Physiological roles of ATP-sensitive K+ channels in smooth muscle

Potassium channels that are inhibited by intracellular ATP (ATP(i)) were first identified in ventricular myocytes, and are referred to as ATP-sensitive K+ channels (i.e. K-ATP channels). Subsequently, K+ channels with similar characteristics have been demonstrated in many other tissues (pancreatic beta-cells, skeletal muscle, central neurones, smooth muscle). Approximately one decade ago, K-ATP channels were cloned and were found to be composed of at least two subunits: an inwardly rectifying K+ channel six family (Kir6.x) that forms the ion conducting pore and a modulatory sulphonylurea receptor (SUR) that accounts for several pharmacological properties. Various types of native K-ATP channels have been identified in a number of visceral and vascular smooth muscles in single-channel recordings.
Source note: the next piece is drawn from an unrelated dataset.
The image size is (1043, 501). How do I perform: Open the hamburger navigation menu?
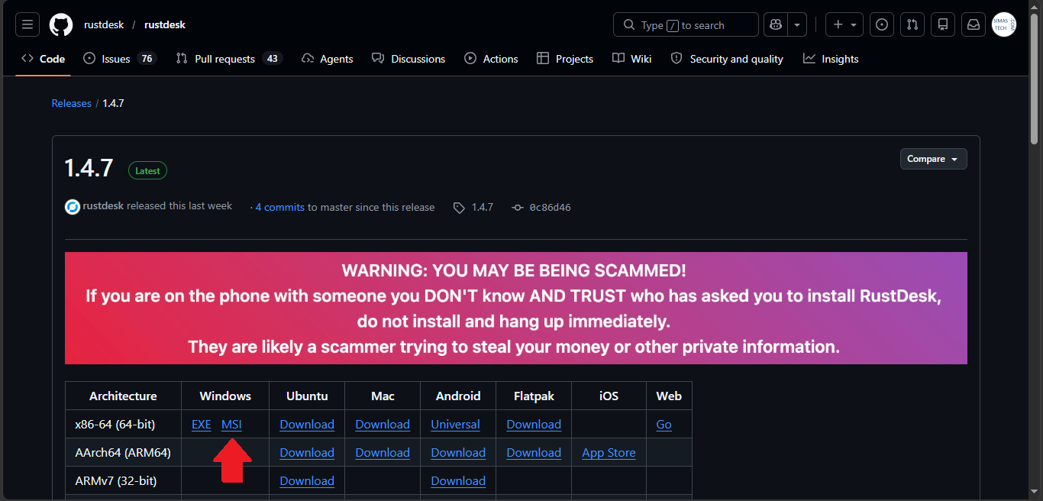(x=27, y=25)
However, little attention has been paid to the molecular properties of the subunits in K-ATP channels and it is important to determine the relative expression of K-ATP channel components which give rise to native K-ATP channels in smooth muscle. The aim of this review is to briefly discuss the current knowledge available for K-ATP channels with the main interest in the molecular basis of native K-ATP channels, and to discuss their possible linkage with physiological functions in smooth muscle.